* _WHAT YOU WILL DO_
(1) In the Treehouse of Horror XXVII summary, on what date did the episode first air in the United States?
(2) Render this sentence from the Treehouse of Horror XXVII summary in Spanish: "The blood from the members spells the title of the episode."
(3) Write the next part of the Treehouse of Horror XXVII summary, picking up right after its final sentence.

━━━ DOCUMENT PASSAGE ━━━

"Treehouse of Horror XXVII" is the fourth episode of the twenty-eighth season of the American animated television series The Simpsons, the 27th episode in the Treehouse of Horror series of Halloween specials, and the 600th episode of the series overall. It aired in the United States on Fox on October 16, 2016.

Plot
The episode opens with the Simpsons in their Halloween costumes with Homer dressed as Bender, Maggie as Charlie Chaplin, Lisa as a recycle-bin and Bart as a pterodactyl visiting a Christmas tree lot early on Halloween, only to be locked in and ambushed by Sideshow Bob, the leprechaun from Treehouse of Horror XII, the ghost of Frank Grimes, and Kang. The living members of the revenge group are killed by Maggie Simpson acting as a parody of Alex DeLarge while Frank Grimes' ghost is livid. The blood from the members spells the title of the episode. Scenes from every preceding episode are displayed as Frank Grimes' ghost notes that Hell runs a non-stop 600 episode marathon of the Simpsons, explaining to the viewers "in Hell, they make you watch all of them in a row?". Next in a couch gag parodying Planet of the Apes, viewable with Google Cardboard for special content, the Simpson family are captured on a planet populated by living couches, before being rescued by their generic brown couch, which they knock unconscious and proceed to sit on.

━━━ RECORDED DATA ━━━

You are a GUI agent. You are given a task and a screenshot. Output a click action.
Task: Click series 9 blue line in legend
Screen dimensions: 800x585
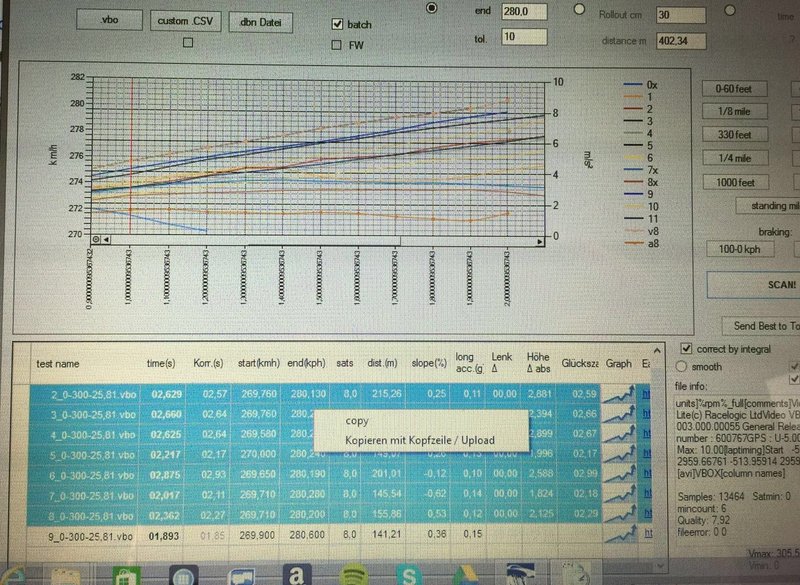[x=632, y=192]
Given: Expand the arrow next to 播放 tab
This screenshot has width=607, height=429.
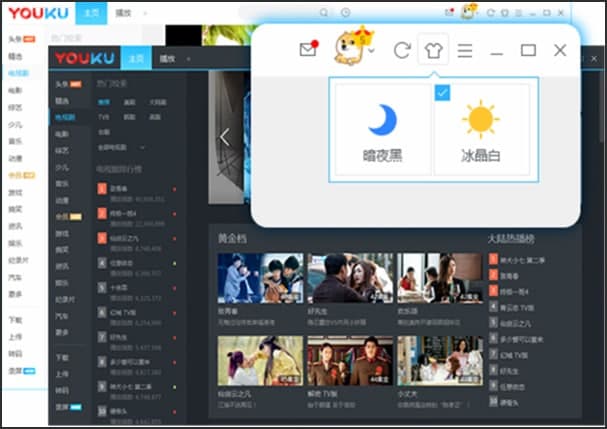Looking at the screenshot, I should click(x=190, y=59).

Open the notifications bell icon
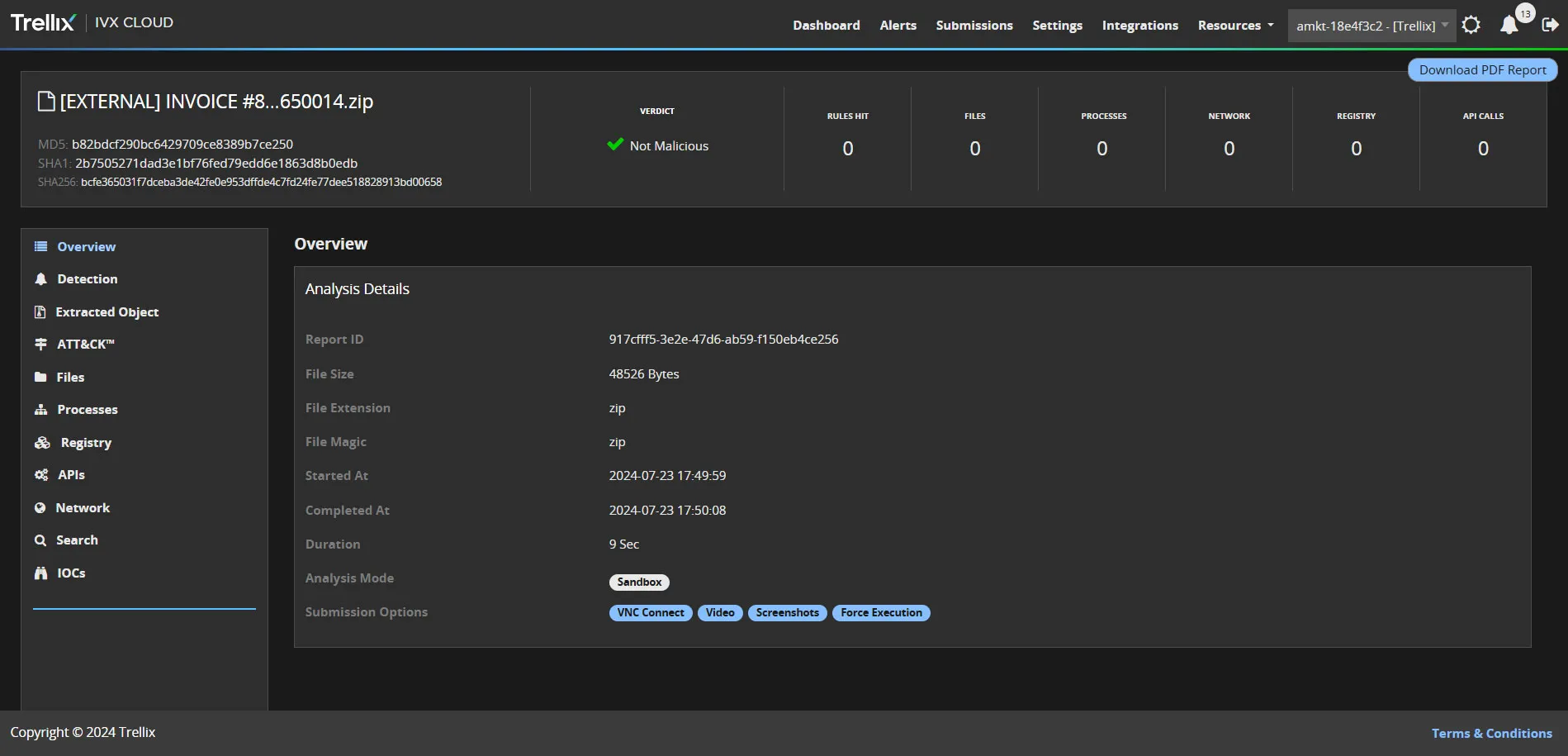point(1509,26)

━━━

* _ANSWERS TO EACH TASK_
(1) October 16, 2016.

(2) La sangre de los miembros forma el título del episodio.

(3)
Dry Hard
In a four-part parody of The Hunger Games and Mad Max: Fury Road, Mr. Burns controls the last of the water supply in a severely drought-stricken Springfield. He makes an announcement to have the children battle each other to the death in a dome with the survivor allowed to spend a day swimming in his personal reservoir. Lisa Simpson is the selected child from the Nevergreen Terrace neighborhood with Homish as her coach, eventually convincing the population of Springfield to turn against Mr. Burns. But the group immediately regret destroying the reservoir as the water is completely wasted. The people of the town think they are saved when a rain storm starts. However, the storm results in a flood and later an ice age.

BFF R.I.P.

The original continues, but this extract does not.